Nelson recalls meeting Adkins through Michael Thompson, Robert Ford’s former lover, in 1998. “Michael had the habit of inviting people over without saying who else he had invited over. Trent, Michael, Sadie Benning, and I all intersected at Michael’s North avenue apartment one afternoon. It was special,” she shared in an email. “We watched a video together and talked for hours … I know that we talked about experimental art and how it was too often gendered as male. Trent was brilliant as a conversationalist and as a thinker. He had such a range of expertise. He proudly told me about Thing magazine. He had so much love when he discussed this project.”
The chance encounter with the ever charismatic Adkins left an indelible impression influencing her decades later as a Visiting Curator at the Art Institute of Chicago and co-curator of the Subscribe photo exhibition. “I think the reason this acquisition means so much to me… things are valued after people die, and you know then people are like, this is valuable … this actually changed culture. This had a big effect,” she commented during the exhibit.
Ultimately, THING served as a beacon of hope for the underground arts community and beyond, establishing a new narrative for how Black artists perceived themselves and the world around them. Black gay women and men were coming of age in Chicago and celebrating their accomplishments, whether it was education, working a job to provide for their family, pursuing careers, starting a business, or being married to the Music Box or Warehouse dance floors on the weekends.
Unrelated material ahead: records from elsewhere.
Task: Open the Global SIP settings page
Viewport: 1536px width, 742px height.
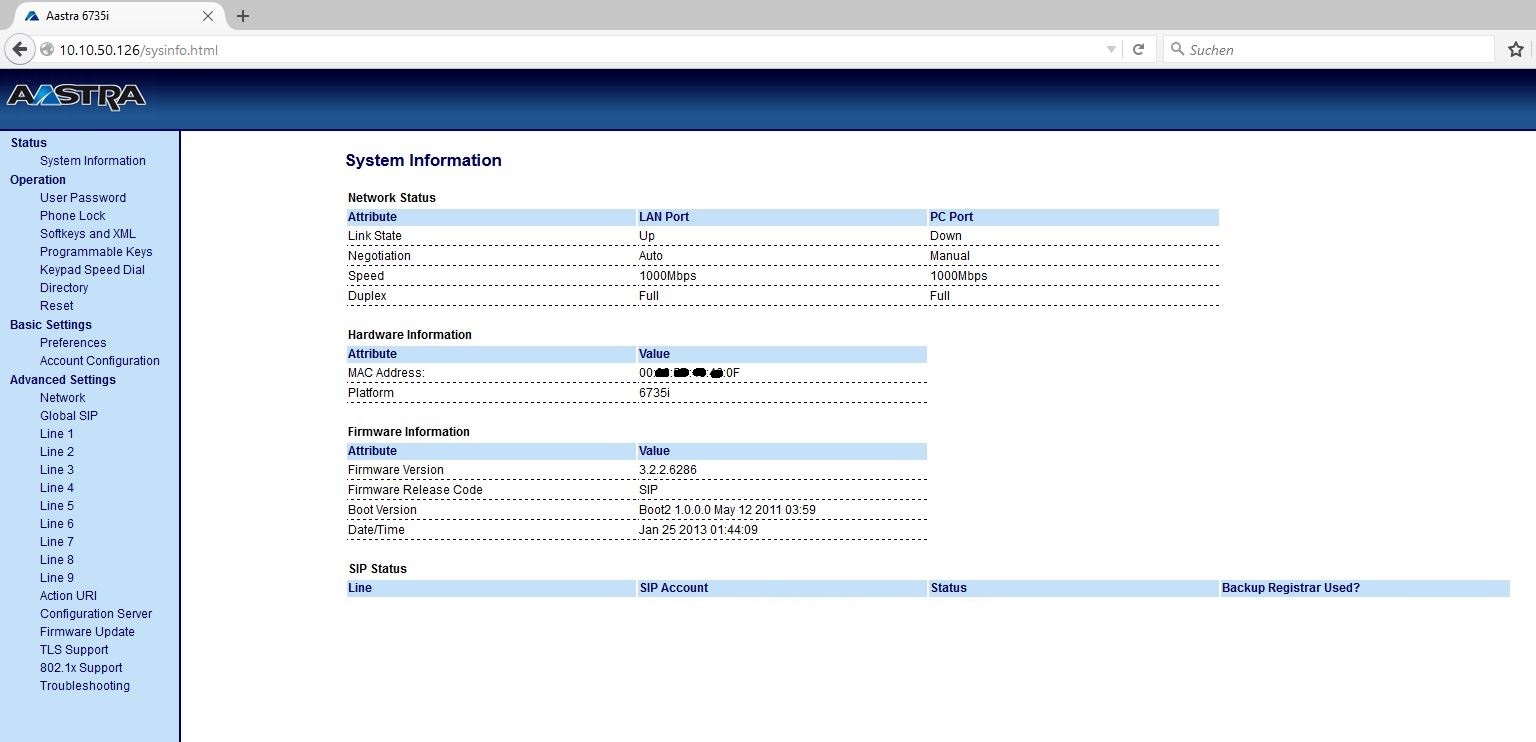Action: (x=68, y=416)
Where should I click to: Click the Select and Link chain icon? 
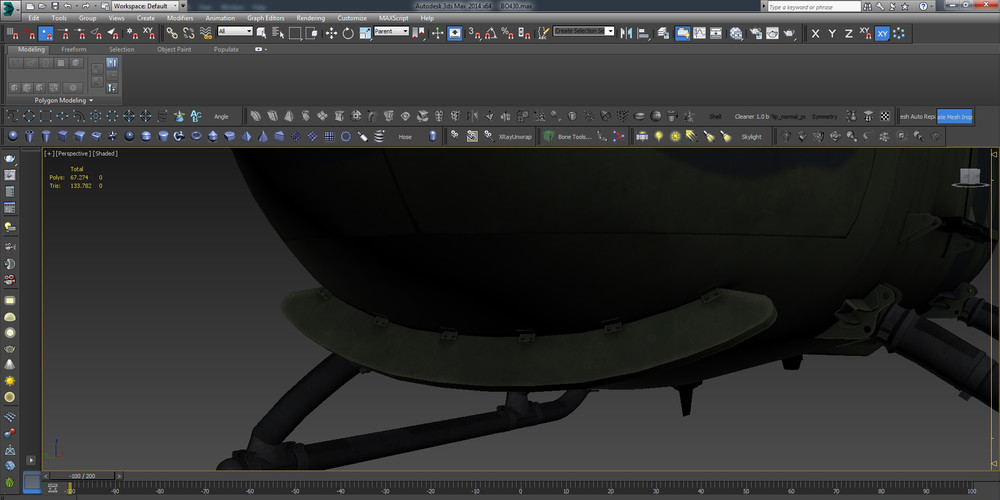click(x=173, y=33)
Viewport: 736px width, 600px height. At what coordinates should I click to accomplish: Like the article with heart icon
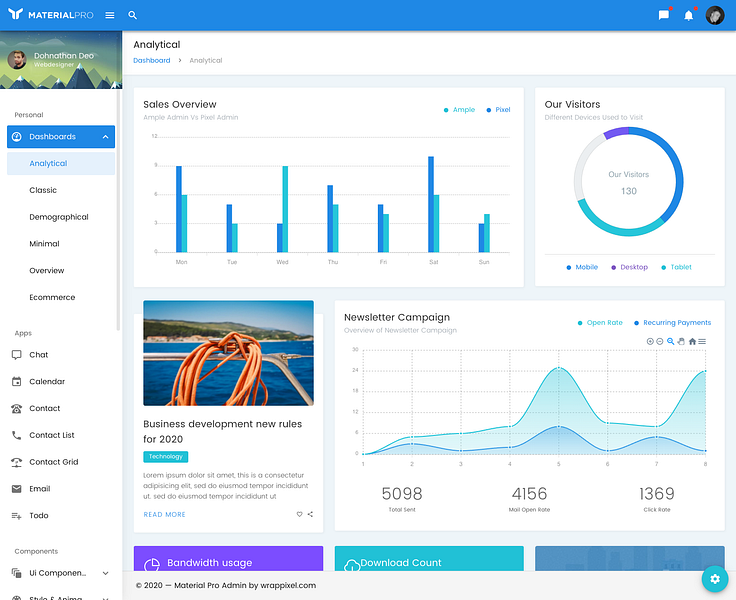(299, 514)
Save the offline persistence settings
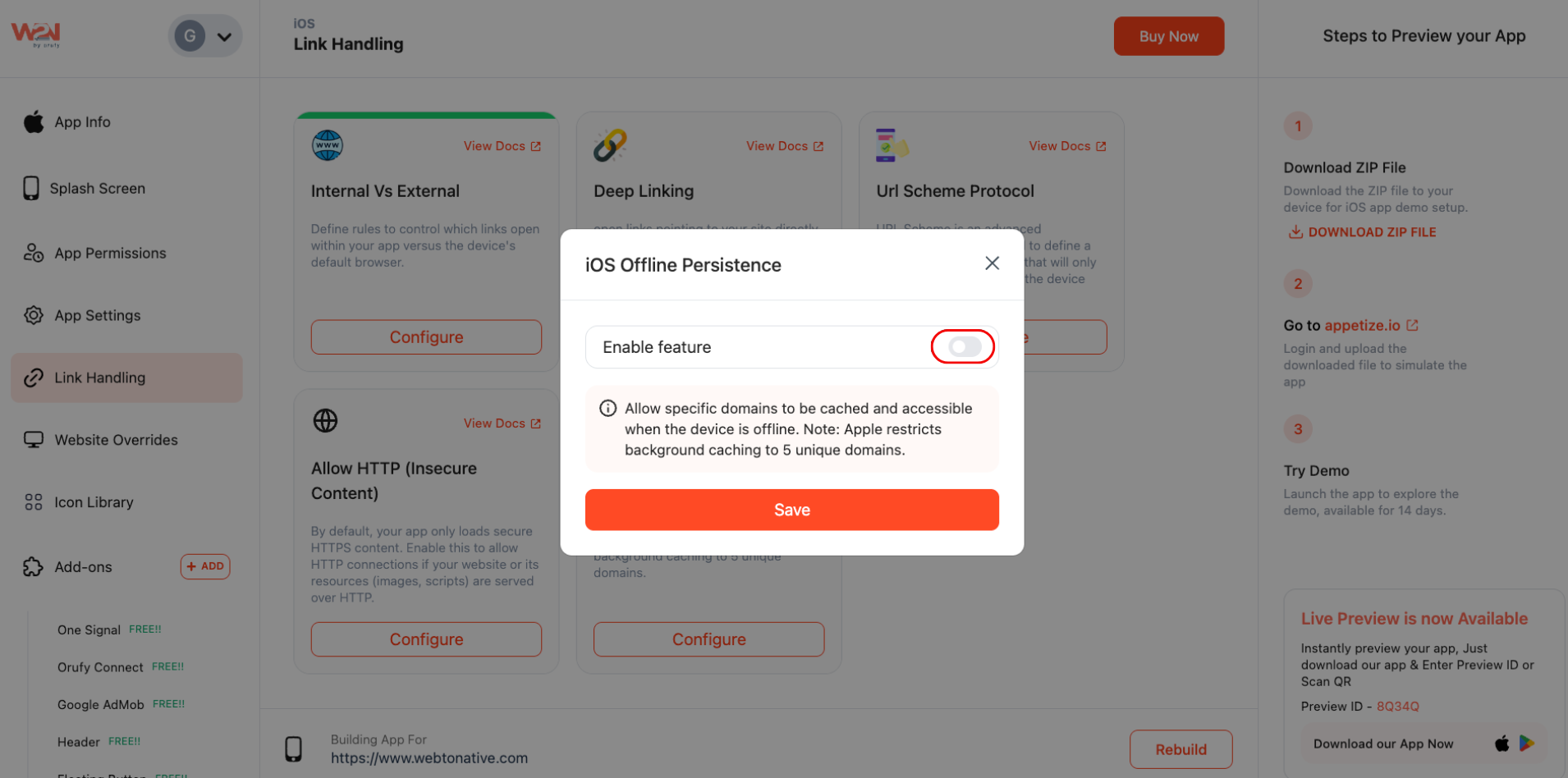This screenshot has height=778, width=1568. point(791,510)
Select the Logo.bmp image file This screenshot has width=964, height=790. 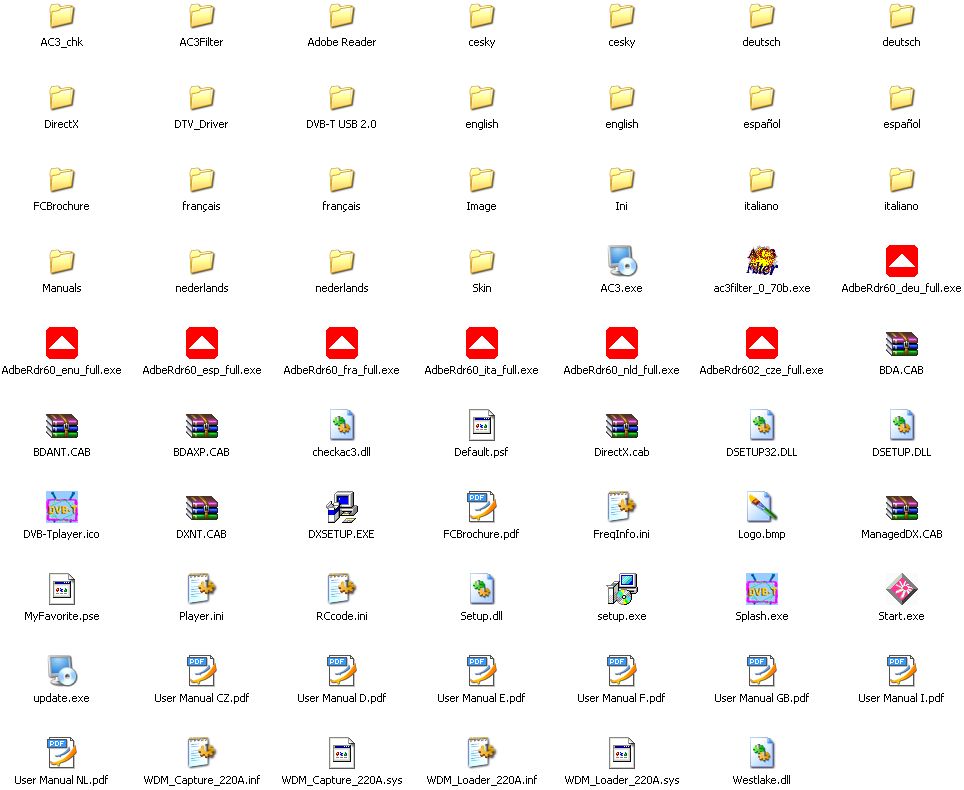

They had something to offer; they knew it and were unapologetic about it.
The timing of the renewed interest in Think Ink and THING is almost prophetic against the backdrop of current events. Today’s headlines could easily be interchanged with those from 35 years ago as monkeypox, reproductive and transgender rights take center stage. Back then, it was HIV/AIDS and Black, Hispanic, Asian, and Jewish civil rights activists fighting against police brutality – Rodney King, the Republican Christian Right, and the Moral Majority. And true to form, as George Bernard Shaw mentions in the “Revolutionist’s Handbook,” the more things change, the more they stay the same.
By its tenth issue, THING reached a circulation of roughly 3K subscribers worldwide – a “gigantic” feat, according to Keehnen. And that is a huge accomplishment for an underground ‘zine.
THING welcomed intersectional collaborators of all sorts with open arms who believed they had something to contribute to society. All the while establishing a template for future generations of content creators to control their stories, fashion their brands, and build on the rich legacies that preceded them.
The interest in our work as part of the collective team is an honor and humbling as the House of Thing (Simone Bouyer, Stephanie Coleman, and I) seek to share our stories and lessons learned with today’s pioneering artists while connecting with the legacy builders before us.
Together, we aim to continue the uncompromising and powerful tradition of African storytelling, building on the vision begun by Robert T. Ford, Trent Adkins, and Lawrence (Larry) Warren. And who knows what might happen next? Anyone or anything can become the next hot thing. As Ford once said, “… Someone can be famous because THING thinks they’re famous.”